Никогда для московского князя Василия дорога не была такой длинной. Бывало, быстро добирался до Троицы и вёрст не замечал, а сейчас уже всё успел передумать, обо всём поразмыслить, а дороге и конца нет. Чернец сидел напротив и угрюмо молчал. Лёгкой позёмкой забросало рясу, а зад, казалось, на морозе пристал к саням. Сидел монах, не шелохнувшись, и тоже думал о чём-то своём: возможно, о похороненной мирской жизни, а может быть, готовил свою плоть к новым испытаниям. Василию подумалось: ведь ни Иван Можайский, ни Никита не вспомнили о его сыновьях. Не догадывались, что Иван и Юрий с отцом в монастырь поехали. Монахи строго стерегли государеву тайну, что ж, и на том спасибо.

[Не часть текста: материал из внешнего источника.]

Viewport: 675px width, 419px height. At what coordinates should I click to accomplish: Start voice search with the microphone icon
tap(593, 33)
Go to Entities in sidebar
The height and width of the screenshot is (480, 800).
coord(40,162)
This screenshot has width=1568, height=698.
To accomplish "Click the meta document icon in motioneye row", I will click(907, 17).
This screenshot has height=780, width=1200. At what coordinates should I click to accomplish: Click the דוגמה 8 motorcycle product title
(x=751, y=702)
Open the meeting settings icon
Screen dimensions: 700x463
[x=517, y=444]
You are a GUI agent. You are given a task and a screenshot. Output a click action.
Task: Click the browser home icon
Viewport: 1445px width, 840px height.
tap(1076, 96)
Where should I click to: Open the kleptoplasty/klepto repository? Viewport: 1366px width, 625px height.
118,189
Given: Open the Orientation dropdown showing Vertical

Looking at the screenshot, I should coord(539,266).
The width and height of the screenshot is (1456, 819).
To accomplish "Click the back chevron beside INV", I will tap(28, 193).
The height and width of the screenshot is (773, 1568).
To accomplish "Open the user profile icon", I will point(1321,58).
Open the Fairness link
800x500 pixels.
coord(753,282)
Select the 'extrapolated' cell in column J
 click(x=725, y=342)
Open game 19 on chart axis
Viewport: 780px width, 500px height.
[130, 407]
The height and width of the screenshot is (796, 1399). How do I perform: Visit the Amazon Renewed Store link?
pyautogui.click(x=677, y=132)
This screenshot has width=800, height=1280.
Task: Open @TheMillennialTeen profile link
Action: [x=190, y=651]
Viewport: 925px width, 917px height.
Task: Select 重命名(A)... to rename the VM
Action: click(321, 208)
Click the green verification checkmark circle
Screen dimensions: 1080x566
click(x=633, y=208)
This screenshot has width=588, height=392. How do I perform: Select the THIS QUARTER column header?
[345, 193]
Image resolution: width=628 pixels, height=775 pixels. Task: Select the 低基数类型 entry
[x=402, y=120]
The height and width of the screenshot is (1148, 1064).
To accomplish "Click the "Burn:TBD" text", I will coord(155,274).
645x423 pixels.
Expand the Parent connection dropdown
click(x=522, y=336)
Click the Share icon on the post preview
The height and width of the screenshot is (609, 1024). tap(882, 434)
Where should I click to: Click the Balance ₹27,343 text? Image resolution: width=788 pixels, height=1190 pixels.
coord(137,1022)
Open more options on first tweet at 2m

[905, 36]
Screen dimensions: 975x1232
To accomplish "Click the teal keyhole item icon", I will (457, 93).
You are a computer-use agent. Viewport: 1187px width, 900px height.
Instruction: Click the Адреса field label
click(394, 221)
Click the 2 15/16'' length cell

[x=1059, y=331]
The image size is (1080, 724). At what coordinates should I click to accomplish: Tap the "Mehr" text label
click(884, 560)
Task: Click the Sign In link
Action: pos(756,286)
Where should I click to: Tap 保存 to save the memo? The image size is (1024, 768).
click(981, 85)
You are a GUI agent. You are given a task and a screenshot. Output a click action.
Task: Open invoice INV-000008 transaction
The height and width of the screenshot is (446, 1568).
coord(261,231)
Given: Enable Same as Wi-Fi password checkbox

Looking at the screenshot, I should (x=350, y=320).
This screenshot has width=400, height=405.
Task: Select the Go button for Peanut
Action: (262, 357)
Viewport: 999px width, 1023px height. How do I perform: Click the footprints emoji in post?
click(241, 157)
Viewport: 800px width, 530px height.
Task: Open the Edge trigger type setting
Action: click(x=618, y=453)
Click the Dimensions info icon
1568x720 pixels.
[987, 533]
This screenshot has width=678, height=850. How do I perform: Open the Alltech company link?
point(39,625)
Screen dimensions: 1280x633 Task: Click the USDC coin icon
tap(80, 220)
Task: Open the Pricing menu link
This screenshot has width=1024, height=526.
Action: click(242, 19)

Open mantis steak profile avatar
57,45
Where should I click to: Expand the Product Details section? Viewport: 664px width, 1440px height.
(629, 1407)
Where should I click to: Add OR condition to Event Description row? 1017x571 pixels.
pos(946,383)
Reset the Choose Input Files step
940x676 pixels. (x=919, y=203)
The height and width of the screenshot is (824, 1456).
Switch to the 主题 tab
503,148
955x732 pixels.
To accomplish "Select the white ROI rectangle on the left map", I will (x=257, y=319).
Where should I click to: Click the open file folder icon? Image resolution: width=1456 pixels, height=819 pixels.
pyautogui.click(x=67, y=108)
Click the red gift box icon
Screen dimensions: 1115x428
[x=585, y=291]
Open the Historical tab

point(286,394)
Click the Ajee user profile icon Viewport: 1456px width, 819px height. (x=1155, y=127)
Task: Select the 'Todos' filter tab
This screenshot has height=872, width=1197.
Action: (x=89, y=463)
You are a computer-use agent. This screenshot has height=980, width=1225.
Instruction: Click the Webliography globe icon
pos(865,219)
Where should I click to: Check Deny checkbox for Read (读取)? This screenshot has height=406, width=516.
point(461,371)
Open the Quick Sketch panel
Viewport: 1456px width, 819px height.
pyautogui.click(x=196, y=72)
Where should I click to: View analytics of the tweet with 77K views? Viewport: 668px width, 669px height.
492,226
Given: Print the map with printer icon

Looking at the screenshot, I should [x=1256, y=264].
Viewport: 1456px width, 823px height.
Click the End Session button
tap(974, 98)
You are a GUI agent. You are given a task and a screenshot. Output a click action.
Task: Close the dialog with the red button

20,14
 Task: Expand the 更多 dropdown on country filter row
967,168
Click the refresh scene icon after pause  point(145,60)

Какой ни долгой была дорога, но Москва появилась внезапно. В эту ночь она показалась Василию Васильевичу чужой. Неласково встречала вотчина. Угрюмо вокруг, и башни выглядели темницами. Чернеца совсем не было видно во мраке, и только недобро светились глаза.

   — Вот и приехали, князь. Ты уж не обессудь, что стражем при тебе был. А ведь это наша не вторая встреча. Коломну помнишь, когда Юрий тебя удела лишил?